For «small» tables we just do a linear search in the linked list by calling _M_find_before_node.

if (size() <= __small_size_threshold())
  {
   __prev_n = _M_find_before_node(__k);
   if (!__prev_n)
     return 0;

   // We found a matching node, erase it.
   __n = static_cast<__node_ptr>(__prev_n->_M_nxt);
   __bkt = _M_bucket_index(*__n);
  }

And for bigger ones, we are trying to find the correct bucket for the key and then do a search in the bucket.

else
  { 
   __hash_code __code = this->_M_hash_code(__k);
   __bkt = _M_bucket_index(__code);

   // Look for the node before the first matching node.
   __prev_n = _M_find_before_node(__bkt, __k, __code);
   if (!__prev_n)
     return 0;

   // We found a matching node, erase it.
   __n = static_cast<__node_ptr>(__prev_n->_M_nxt);
  }

If we found something, the actual manipulations with the linked list pointers are done in the overload of _M_erase method for three arguments: __bkt (bucket), __prev_n (previous node in the hash table linked list) and __n (node we want to erase), where we update _M_nxt pointer for __prev_n and _M_buckets value if necessary, then destroy the node itself.

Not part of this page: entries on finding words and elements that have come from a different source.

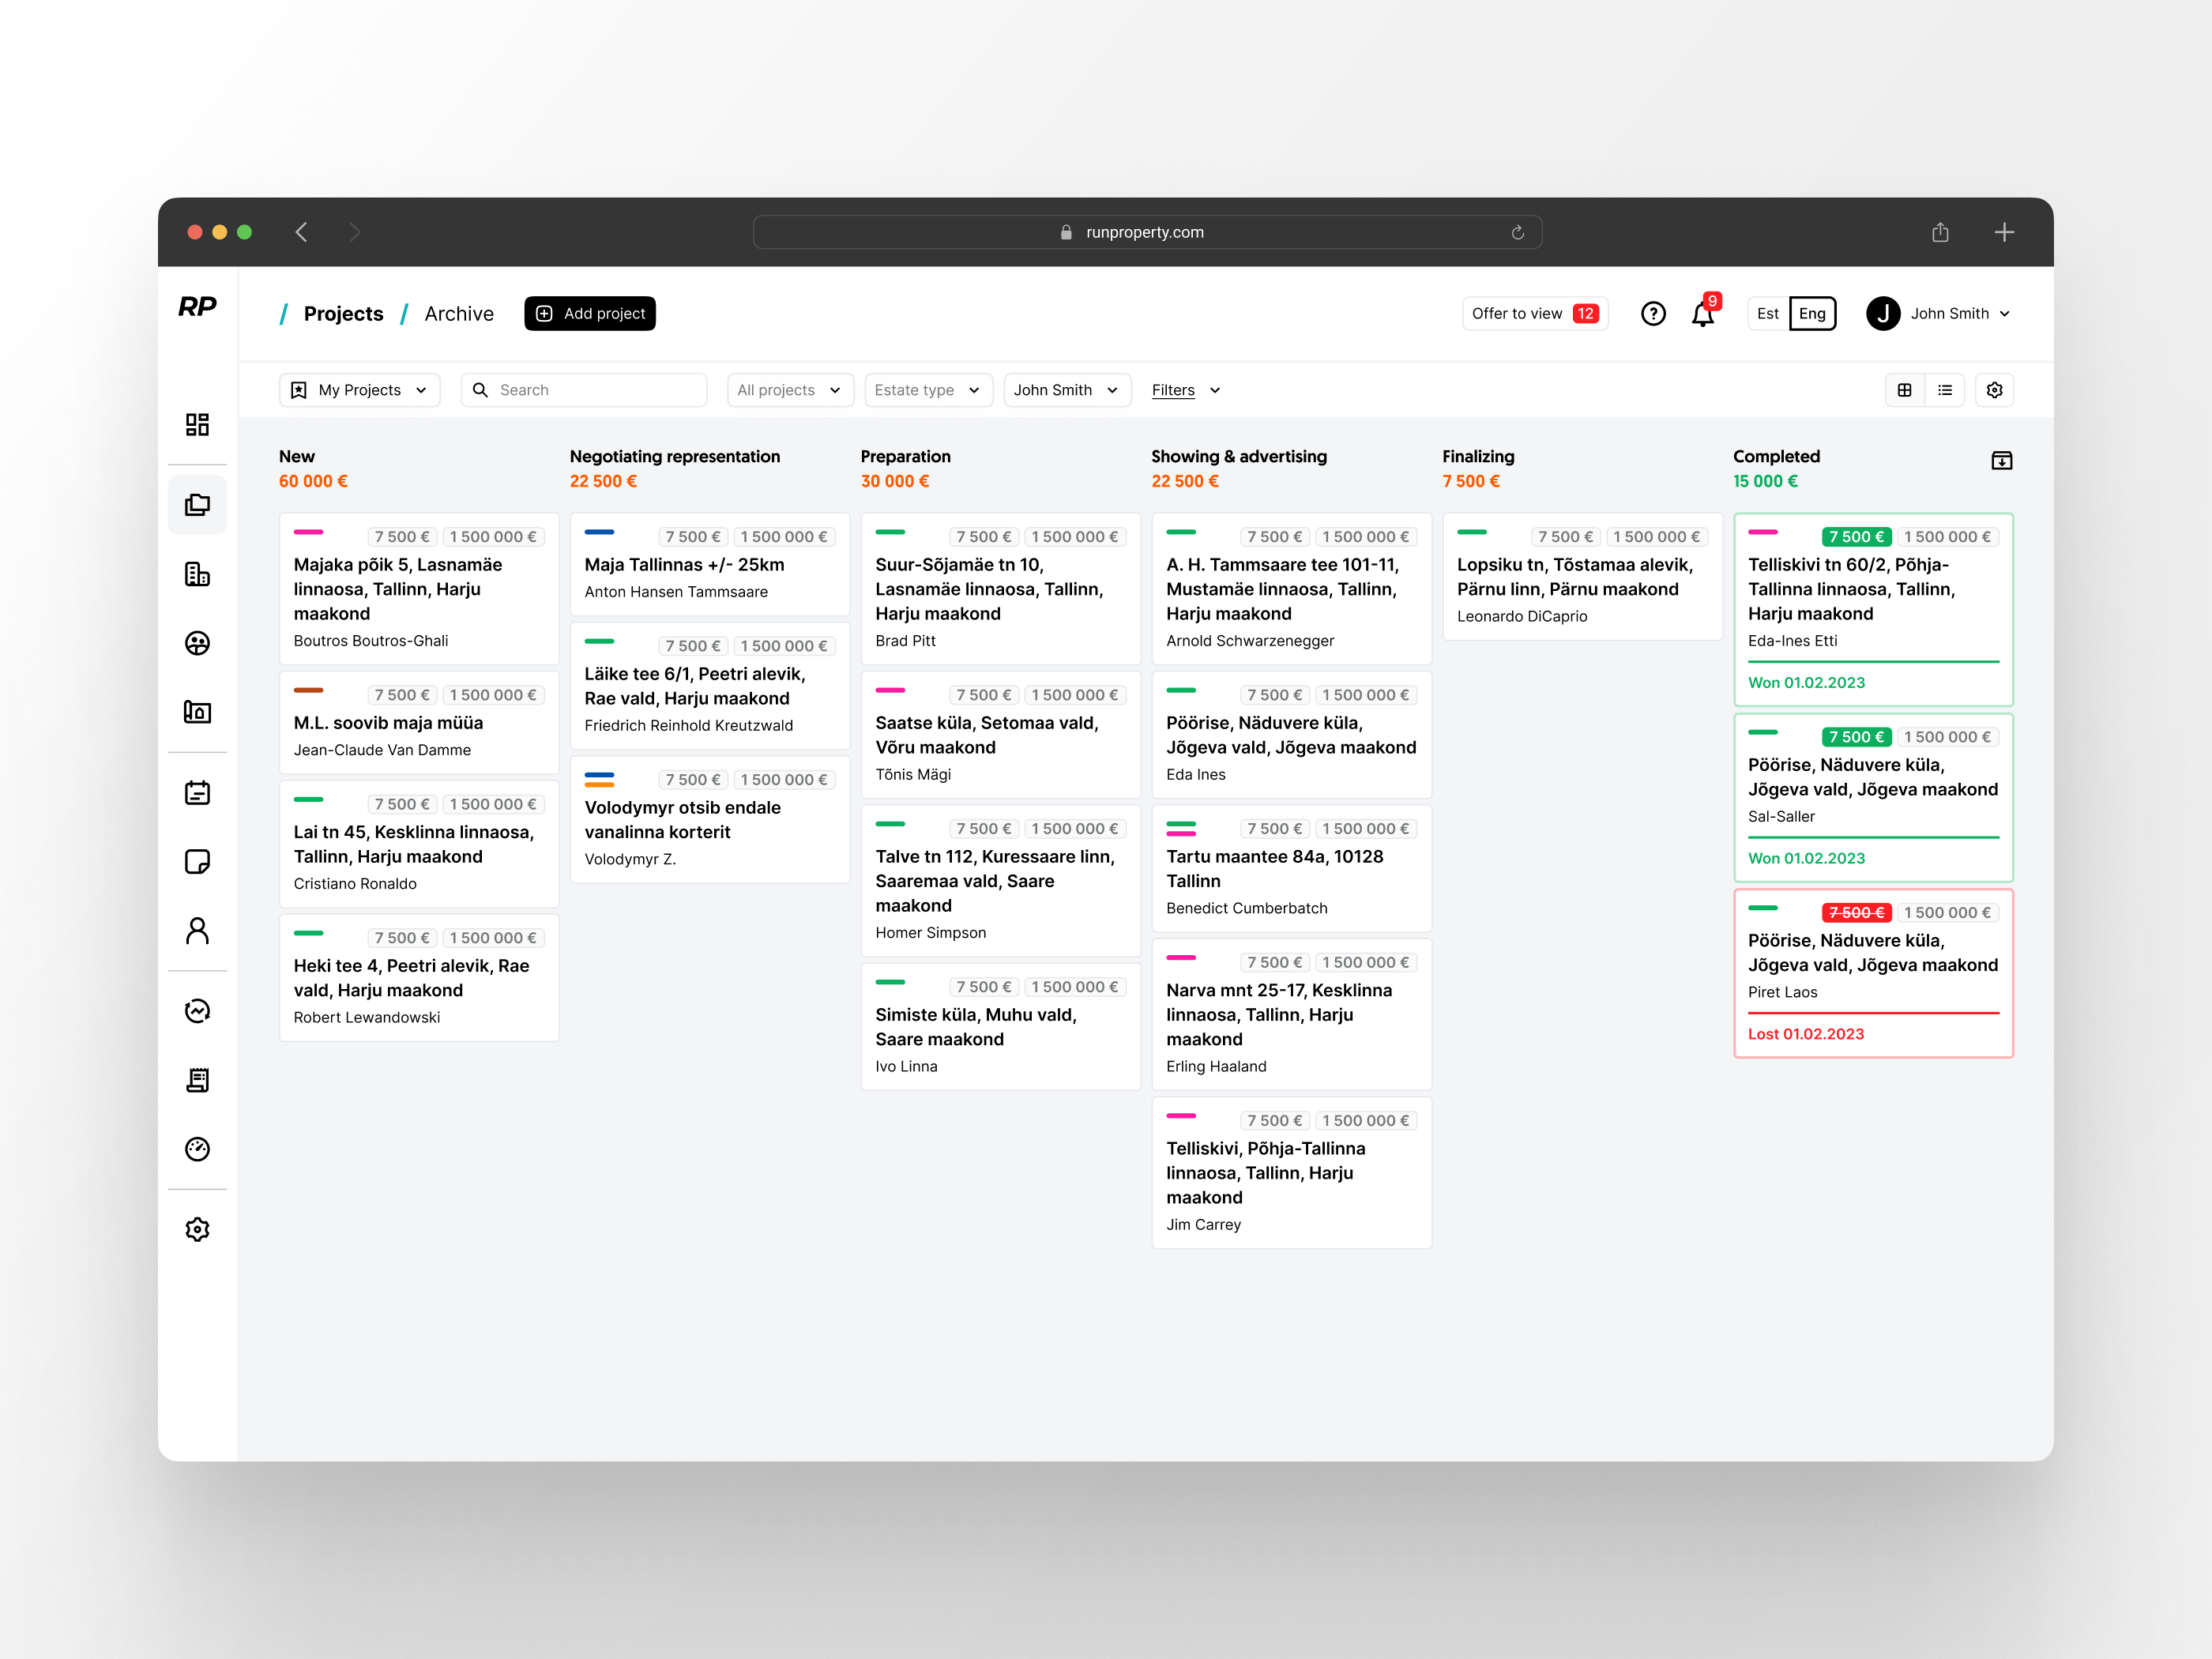Click the Offer to view button
This screenshot has width=2212, height=1659.
click(x=1534, y=314)
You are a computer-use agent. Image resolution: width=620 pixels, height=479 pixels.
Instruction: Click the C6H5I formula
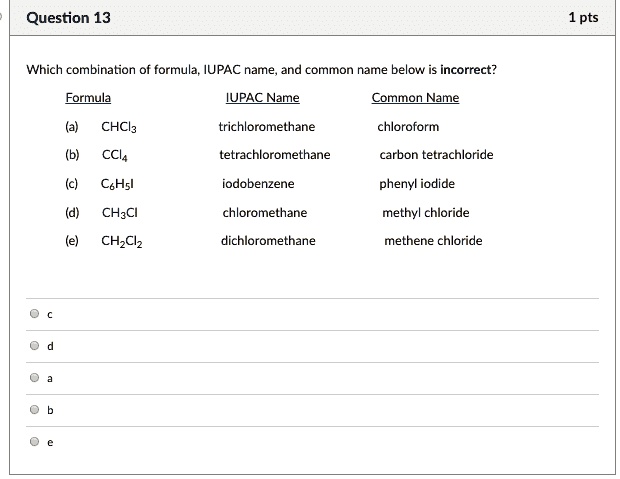pyautogui.click(x=118, y=185)
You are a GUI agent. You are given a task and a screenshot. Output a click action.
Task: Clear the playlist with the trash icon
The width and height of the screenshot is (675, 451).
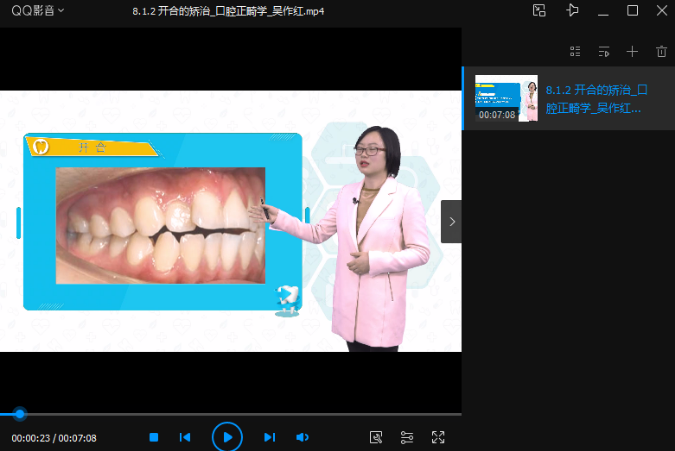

if (__prev_n == _M_buckets[__bkt])
  _M_remove_bucket_begin(__bkt, __n->_M_next(),
     __n->_M_nxt ? _M_bucket_index(*__n->_M_next()) : 0);
else if (__n->_M_nxt)
  {
   size_type __next_bkt = _M_bucket_index(*__n->_M_next());
   if (__next_bkt != __bkt)
     _M_buckets[__next_bkt] = __prev_n;
  }

__prev_n->_M_nxt = __n->_M_nxt;
iterator __result(__n->_M_next());
this->_M_deallocate_node(__n);
--_M_element_count;

return __result;

Closing thoughts

There are a lot of cool tricks implemented to improve performance of std::unordered_map libstdc++ implementation. These tricks help for sure, but the main issue of std::unordered_map (not only libstdc++ implementation, but all standard compatible ones) is cache unfriendliness.

Almost every operation on the container is practically a textbook example of pointer chasing, so for real world use cases performance would not be as great as it can be in «ideal» implementation from the data locality point of view. The main problem is standard compatible implementation requires reference and iterator stability and this requirement forces hash tables to be implemented using chaining. I hope we'll find a solution for this in the future and bring faster hash tables in the C++ standard library, but we are not here yet.

In any case, libstdc++ implementation of std::unordered_map is really awesome. I really enjoyed reading the code and learnt a lot, I hope you are too.